Included studies were also limited in diversity of countries and ethnic group representation which limits generalisability of findings to diverse healthcare settings. It is important for future qualitative research to include ethnically diverse parents to ensure barriers and facilitators of ‘hard-to-reach’ parents are represented. Relatedly, the current review did not examine whether barriers and facilitators to engagement in family-based interventions may be experienced differently dependent on caregiver type (e.g., biological/non-biological parent, stepparent, foster/adoptive parent). To address this, future studies should assess barriers and facilitators to engaging in family-based interventions in relation to different caregiver types, separately for female and male caregivers.
In relation to methods, this review synthesised data deductively using meta-synthesis, meaning conclusions were drawn from existing themes. Therefore, the mere absence of a barrier or facilitator may not necessarily represent a ‘difference’. To address this, quantitative studies may help by testing specific hypothesis of relative importance regarding factors in understanding predictors of parental engagement. Future reviews may also wish to utilise framework synthesis whereby themes are synthesised in accordance with the parental engagement stages of the CAPE framework , thereby forming a theoretically coherent assessment of barriers and facilitators to engaging in family-based interventions.
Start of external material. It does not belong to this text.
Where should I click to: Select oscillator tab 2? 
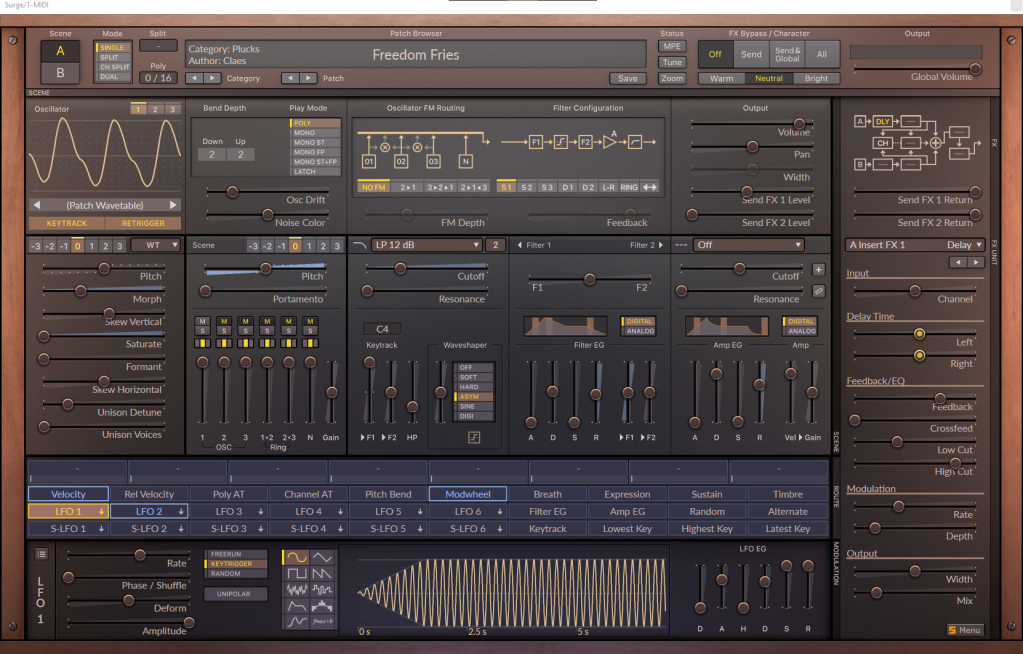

In summary, the current systematic review identified that mothers and fathers experience shared and unique barriers and facilitators to engaging in family-based interventions. Importantly, the findings suggest that differences emerge in relation to parental, treatment, and service delivery related factors which, if left unaddressed, may lead to parents feeling marginalised and unmotivated to participate in treatment which could significantly reduce the efficacy of treatment. The current results support practice that actively engages mothers, fathers, and parenting systems in treatment to address unique challenges in engaging parents. We encourage further mother-father comparative analyses to identify unique and shared barriers and facilitators to engaging in family-based interventions, using thematic analysis or framework analysis methods, to increase the coherence and translatability of our review’s findings into clinical recommendations.
Conflict of interest
The authors declares that they have no conflict of interest to disclose.